A côté leurs côtés peuvent intervenir des prestataires de services (spécialisés) qui vont les assister dans la réalisation de leurs tâches respectives : Assistance à Maîtrise d’Ouvrage (AMOA) notamment le programmiste et Assistance à Maîtrise d’Œuvre (AMOE).

Etapes clé d’une conduite de projet architectural

Un projet architectural respecte une structuration précise :

  • Etudes préliminaires qui servent à cadrer les objectifs et contraintes du projet
  • L’intervention d’un cabinet spécialisé (programmiste) qui va rédiger le Programme architectural qui sera soumis à la Maîtrise d’œuvre MOE / cabinet d’architecte
  • Choix d’une Maîtrise d’œuvre MOE / Cabinet d’architecte (dans le cas d’un concours la sélection est notamment faite sur la production d’Esquisse)
  • L’Esquisse sélectionnée sert de base à des démarches itératives qui débouchent sur la production d’un Avant Projet Sommaire (APS) puis de l’Avant Projet Détaillé (APD). A ce stade l’architecte s’engage sur le coût final du projet.
  • L’APD est le document officiel qui sert au dépôt et à l’obtention du Permis de Construire (PC).
  • L’architecte prépare la phase de réalisation par la production du document décrivant le Projet (PRO) et du Document de Consultation des Entreprises (DCE) qui sert à la sélection des entreprises et artisans appelés à la réaliser des lots et œuvres composant le chantier de construction.
Synthèse des étapes clés d'une conduite de projet architectural

Synthèse simplifiée des étapes clés d’une conduite de projet architectural

Comme tout projet, un projet architectural peut être découpé en 4 grandes phases (Faisabilité, Conception, Réalisation, Usage) qui structurent et relient les différents points d’étapes qui marquent l’avancement dans le projet depuis l’idée initiale à l’origine du projet, la décision de lancement du projet, la validation d’options avant de lancer la réalisation effective et la mise en exploitation.

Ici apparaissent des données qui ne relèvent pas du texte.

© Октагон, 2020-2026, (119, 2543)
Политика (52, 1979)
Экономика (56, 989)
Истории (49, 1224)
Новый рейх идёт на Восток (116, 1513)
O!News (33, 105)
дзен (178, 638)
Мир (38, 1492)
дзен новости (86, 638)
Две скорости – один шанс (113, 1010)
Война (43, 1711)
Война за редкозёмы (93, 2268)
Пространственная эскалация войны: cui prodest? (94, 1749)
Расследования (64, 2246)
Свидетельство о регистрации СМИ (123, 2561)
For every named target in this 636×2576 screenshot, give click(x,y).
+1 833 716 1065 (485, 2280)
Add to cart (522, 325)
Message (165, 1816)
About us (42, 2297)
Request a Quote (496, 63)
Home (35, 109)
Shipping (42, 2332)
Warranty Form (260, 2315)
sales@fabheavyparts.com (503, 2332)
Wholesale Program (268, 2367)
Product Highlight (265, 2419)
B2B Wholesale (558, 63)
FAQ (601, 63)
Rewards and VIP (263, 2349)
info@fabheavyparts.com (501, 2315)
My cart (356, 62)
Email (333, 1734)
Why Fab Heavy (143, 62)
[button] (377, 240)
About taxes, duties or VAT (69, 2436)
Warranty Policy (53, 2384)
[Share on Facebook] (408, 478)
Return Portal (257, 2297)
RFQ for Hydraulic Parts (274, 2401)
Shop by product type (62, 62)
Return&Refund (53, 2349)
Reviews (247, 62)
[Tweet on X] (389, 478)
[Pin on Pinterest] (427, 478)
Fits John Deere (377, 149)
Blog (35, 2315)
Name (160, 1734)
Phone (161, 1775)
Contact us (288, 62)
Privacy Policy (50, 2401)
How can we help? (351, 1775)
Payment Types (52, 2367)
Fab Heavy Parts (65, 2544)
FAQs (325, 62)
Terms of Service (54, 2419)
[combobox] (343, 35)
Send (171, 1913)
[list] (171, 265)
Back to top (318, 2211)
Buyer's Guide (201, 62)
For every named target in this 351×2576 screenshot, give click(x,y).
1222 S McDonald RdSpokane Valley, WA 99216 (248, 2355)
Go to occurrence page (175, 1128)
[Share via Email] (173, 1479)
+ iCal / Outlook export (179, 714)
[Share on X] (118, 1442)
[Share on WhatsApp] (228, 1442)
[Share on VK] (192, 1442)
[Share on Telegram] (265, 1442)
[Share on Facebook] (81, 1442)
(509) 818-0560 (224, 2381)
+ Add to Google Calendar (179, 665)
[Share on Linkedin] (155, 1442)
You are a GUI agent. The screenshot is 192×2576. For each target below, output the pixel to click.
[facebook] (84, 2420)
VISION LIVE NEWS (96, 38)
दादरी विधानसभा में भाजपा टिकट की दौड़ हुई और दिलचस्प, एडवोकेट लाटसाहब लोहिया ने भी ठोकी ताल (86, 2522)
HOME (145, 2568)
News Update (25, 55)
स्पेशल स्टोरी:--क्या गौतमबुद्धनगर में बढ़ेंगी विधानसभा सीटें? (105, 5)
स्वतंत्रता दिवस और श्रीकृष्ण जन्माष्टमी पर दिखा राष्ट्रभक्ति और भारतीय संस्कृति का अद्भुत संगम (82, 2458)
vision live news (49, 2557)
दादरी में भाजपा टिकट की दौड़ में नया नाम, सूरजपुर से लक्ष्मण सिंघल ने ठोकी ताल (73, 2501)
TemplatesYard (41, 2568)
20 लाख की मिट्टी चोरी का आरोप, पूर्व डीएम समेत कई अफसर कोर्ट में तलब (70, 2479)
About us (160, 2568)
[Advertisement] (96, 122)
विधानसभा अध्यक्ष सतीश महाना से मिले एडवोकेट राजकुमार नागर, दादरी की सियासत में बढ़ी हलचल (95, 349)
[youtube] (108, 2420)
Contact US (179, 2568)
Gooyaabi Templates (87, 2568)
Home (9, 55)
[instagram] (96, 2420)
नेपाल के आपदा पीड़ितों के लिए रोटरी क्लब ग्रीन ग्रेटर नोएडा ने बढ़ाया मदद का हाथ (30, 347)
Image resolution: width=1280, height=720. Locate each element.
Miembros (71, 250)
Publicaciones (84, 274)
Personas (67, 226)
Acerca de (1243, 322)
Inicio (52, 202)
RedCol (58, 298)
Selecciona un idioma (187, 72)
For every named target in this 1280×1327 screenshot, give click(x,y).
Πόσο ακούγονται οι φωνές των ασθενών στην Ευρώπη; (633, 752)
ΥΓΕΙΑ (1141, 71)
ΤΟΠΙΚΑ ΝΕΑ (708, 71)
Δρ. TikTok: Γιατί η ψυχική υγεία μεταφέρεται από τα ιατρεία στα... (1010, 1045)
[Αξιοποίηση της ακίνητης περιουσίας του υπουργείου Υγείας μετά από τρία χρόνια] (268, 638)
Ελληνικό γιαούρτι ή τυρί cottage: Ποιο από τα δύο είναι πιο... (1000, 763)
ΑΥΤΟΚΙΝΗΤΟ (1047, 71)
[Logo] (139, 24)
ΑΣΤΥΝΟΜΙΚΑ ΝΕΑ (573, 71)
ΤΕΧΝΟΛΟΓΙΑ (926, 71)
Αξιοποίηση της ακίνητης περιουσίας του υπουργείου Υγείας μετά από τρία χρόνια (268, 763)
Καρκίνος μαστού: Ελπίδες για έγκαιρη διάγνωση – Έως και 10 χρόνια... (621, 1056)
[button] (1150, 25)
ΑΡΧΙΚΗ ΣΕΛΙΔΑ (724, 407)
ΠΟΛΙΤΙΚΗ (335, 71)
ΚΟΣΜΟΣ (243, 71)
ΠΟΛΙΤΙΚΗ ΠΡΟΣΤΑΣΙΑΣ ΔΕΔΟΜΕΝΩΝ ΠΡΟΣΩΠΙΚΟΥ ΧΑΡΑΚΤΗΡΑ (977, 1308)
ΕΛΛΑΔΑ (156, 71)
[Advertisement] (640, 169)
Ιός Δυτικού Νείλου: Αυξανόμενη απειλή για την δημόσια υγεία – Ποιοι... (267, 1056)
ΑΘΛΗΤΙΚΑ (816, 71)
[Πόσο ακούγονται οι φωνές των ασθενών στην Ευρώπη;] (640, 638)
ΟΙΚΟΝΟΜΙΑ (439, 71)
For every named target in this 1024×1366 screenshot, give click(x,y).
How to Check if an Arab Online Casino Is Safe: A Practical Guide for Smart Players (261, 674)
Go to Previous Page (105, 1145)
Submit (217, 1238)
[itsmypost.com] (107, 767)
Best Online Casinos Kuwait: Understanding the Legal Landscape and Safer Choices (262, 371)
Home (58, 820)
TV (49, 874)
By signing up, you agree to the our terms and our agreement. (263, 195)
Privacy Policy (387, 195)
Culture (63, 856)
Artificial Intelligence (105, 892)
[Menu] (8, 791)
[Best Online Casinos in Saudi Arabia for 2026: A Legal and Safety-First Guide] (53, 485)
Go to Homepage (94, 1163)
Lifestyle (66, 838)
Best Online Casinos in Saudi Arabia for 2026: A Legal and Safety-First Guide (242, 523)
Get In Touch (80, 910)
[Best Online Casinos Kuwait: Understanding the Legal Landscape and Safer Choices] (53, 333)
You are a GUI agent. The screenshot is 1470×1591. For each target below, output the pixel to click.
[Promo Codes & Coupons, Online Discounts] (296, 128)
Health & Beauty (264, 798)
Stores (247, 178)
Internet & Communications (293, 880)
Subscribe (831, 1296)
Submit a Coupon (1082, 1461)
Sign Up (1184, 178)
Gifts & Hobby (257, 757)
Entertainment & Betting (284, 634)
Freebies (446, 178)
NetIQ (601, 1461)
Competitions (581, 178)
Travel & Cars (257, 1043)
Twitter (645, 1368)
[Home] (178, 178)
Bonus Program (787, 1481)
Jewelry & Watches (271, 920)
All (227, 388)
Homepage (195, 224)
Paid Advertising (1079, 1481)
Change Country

Phases de projet et Etapes clés d'une conduite de projet architectural

Phases de projet et étapes clés d’une conduite de projet architectural

1. Opportunité – Faisabilité

Cette phase recouvre toutes les études préliminaires qui doivent éclairer la décision de lancement du projet :

  • L’étude d’opportunité : va permettre de définir le problème initial à résoudre, les enjeux pour l’entreprise qui lui sont associés, une évaluation des impacts que la concrétisation du projet pourrait avoir pour l’organisation (commerciaux, financiers, humains, organisationnels, …)
  • L’étude de faisabilité : va explorer tous les aspects liés aux moyens qui serait à mobiliser (financiers, humains, organisationnels, techniques …) pour mener à bien la réalisation du projet, l’évaluation du ROI retour sur investissement, étudier différents scenarii

2. Conception

Dans un projet architectural la phase de conception est découpée en deux parties et associe deux types d’acteurs : la programmation fait appel aux compétences d’un Programmiste et se terminera par le choix d’une maîtrise d’oeuvre (MOE) / Architecte. Comme nous l’avons vu précédemment celle-ci va produire des Esquisses puis après des itérations un Avant Projet Sommaire (APS) puis l’Avant Projet Détaillé (APD).

3. Réalisation

La réalisation commence après l’obtention du Permis de Construire (PC) et des délais légaux de recours par les tiers, la sélection des prestataires pour réaliser les différents lots du chantier.

4. L’utilisation

La livraison marque le début de la prise en main des équipements / bâtis par la Maîtrise d’Ouvrage et le démarrage / fonctionnement.

Objectif de la démarche ergonomique : réduire les risques en conduite de projet, mieux envisager le travail futur, ne rien omettre pour ne rien refaire.

Concevoir des lieux de travail est une affaire sérieuse qui impacte durablement les conditions de travail des personnels et de leur santé et sécurité. De mauvais choix peuvent s’avérer excessivement coûteux, pénaliser et réduire les capacités opérationnelles.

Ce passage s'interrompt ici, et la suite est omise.